# Building a QA System with BERT on Wikipedia


In [None]:
# collapse-hide 

# line 69 of `run_squad.py` script shows why you might need to install 
# tensorboardX if you have an older version of torch
try:
    from torch.utils.tensorboard import SummaryWriter
except ImportError:
    from tensorboardX import SummaryWriter

Conversely, if you're working in Colab, you can run the cell below. 

In [None]:
!pip install torch  torchvision -f https://download.pytorch.org/whl/torch_stable.html
!pip install transformers
!pip install wikipedia

## Fine-tuning a Transformer model for Question Answering

To train a Transformer for QA with Hugging Face, we'll need
1. to pick a specific model architecture,
2. a QA dataset, and
3. the training script.

With these three things in hand we'll then walk through the fine-tuning process. 

### 1. Pick a Model
HF identifies the following model types for the QA task: 

- BERT
- distilBERT 
- ALBERT
- RoBERTa
- XLNet
- XLM
- FlauBERT


We'll stick with the now-classic BERT model. 


### 2. QA dataset: SQuAD 
One of the most canonical datasets for QA is the Stanford Question Answering Dataset, or SQuAD, which comes in two flavors: SQuAD 1.1 and SQuAD 2.0. 

In [None]:
# set path with magic
%env DATA_DIR=./data/squad 

# download the data
def download_squad(version=1):
    if version == 1:
        !wget -P $DATA_DIR https://rajpurkar.github.io/SQuAD-explorer/dataset/train-v1.1.json
        !wget -P $DATA_DIR https://rajpurkar.github.io/SQuAD-explorer/dataset/dev-v1.1.json
    else:
        !wget -P $DATA_DIR https://rajpurkar.github.io/SQuAD-explorer/dataset/train-v2.0.json
        !wget -P $DATA_DIR https://rajpurkar.github.io/SQuAD-explorer/dataset/dev-v2.0.json
            
download_squad(version=2)

env: DATA_DIR=./data/squad
--2020-05-11 21:36:52--  https://rajpurkar.github.io/SQuAD-explorer/dataset/train-v2.0.json
Resolving rajpurkar.github.io (rajpurkar.github.io)... 185.199.109.153, 185.199.108.153, 185.199.111.153, ...
Connecting to rajpurkar.github.io (rajpurkar.github.io)|185.199.109.153|:443... connected.
HTTP request sent, awaiting response... 200 OK
Length: 42123633 (40M) [application/json]
Saving to: ‘./data/squad/train-v2.0.json’


2020-05-11 21:36:55 (14.6 MB/s) - ‘./data/squad/train-v2.0.json’ saved [42123633/42123633]

--2020-05-11 21:36:56--  https://rajpurkar.github.io/SQuAD-explorer/dataset/dev-v2.0.json
Resolving rajpurkar.github.io (rajpurkar.github.io)... 185.199.110.153, 185.199.111.153, 185.199.108.153, ...
Connecting to rajpurkar.github.io (rajpurkar.github.io)|185.199.110.153|:443... connected.
HTTP request sent, awaiting response... 200 OK
Length: 4370528 (4.2M) [application/json]
Saving to: ‘./data/squad/dev-v2.0.json’


2020-05-11 21:36:56 (6.68 MB/s) -

### 3. Fine-tuning script

We've chosen a model and we've got some data.
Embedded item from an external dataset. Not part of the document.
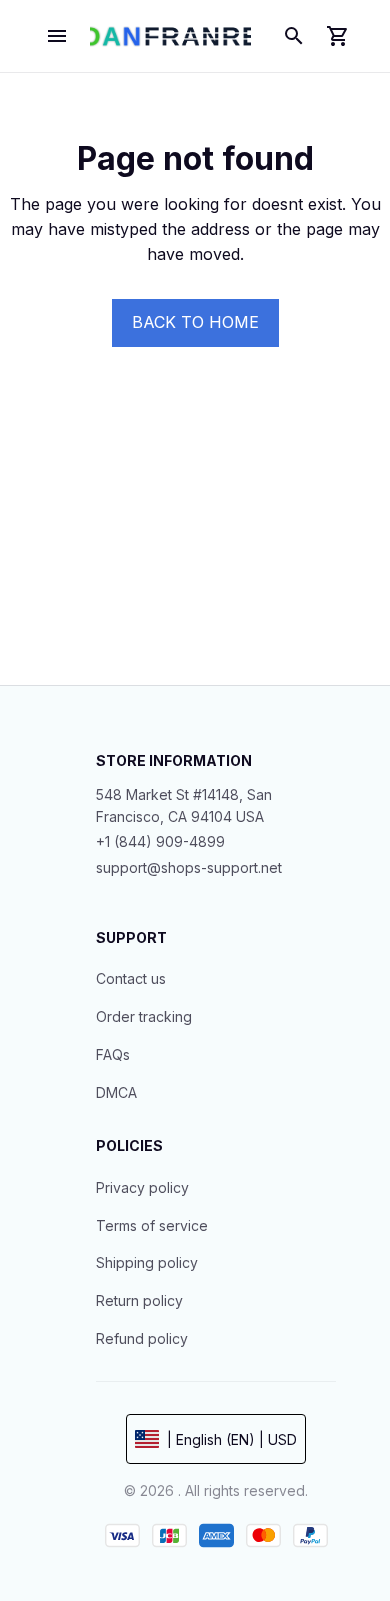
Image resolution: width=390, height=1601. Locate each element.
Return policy (139, 1300)
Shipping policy (147, 1262)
Time to train!

All the standard models that HF supports have been pre-trained, which means they've all been fed massive unsupervised training sets in order to learn basic language modeling. In order to perform well at specific tasks (like question answering), they must be trained further -- fine-tuned -- on specific datasets and tasks.


HF helpfully provides a script that fine-tunes a Transformer model on one of the SQuAD datasets, called `run_squad.py`. 

In [None]:
# download the run_squad.py training script
!curl -L -O https://raw.githubusercontent.com/huggingface/transformers/master/examples/question-answering/run_squad.py

This script takes care of all the hard work that goes into fine-tuning a model and, as such, it's pretty complicated. It hosts no fewer than 45 arguments, providing an impressive amount of flexibility and utility for those who do a lot of training. We'll leave the details of this script for another day, and focus instead on the basic command to fine-tune BERT on SQuAD 1.1 or 2.0. 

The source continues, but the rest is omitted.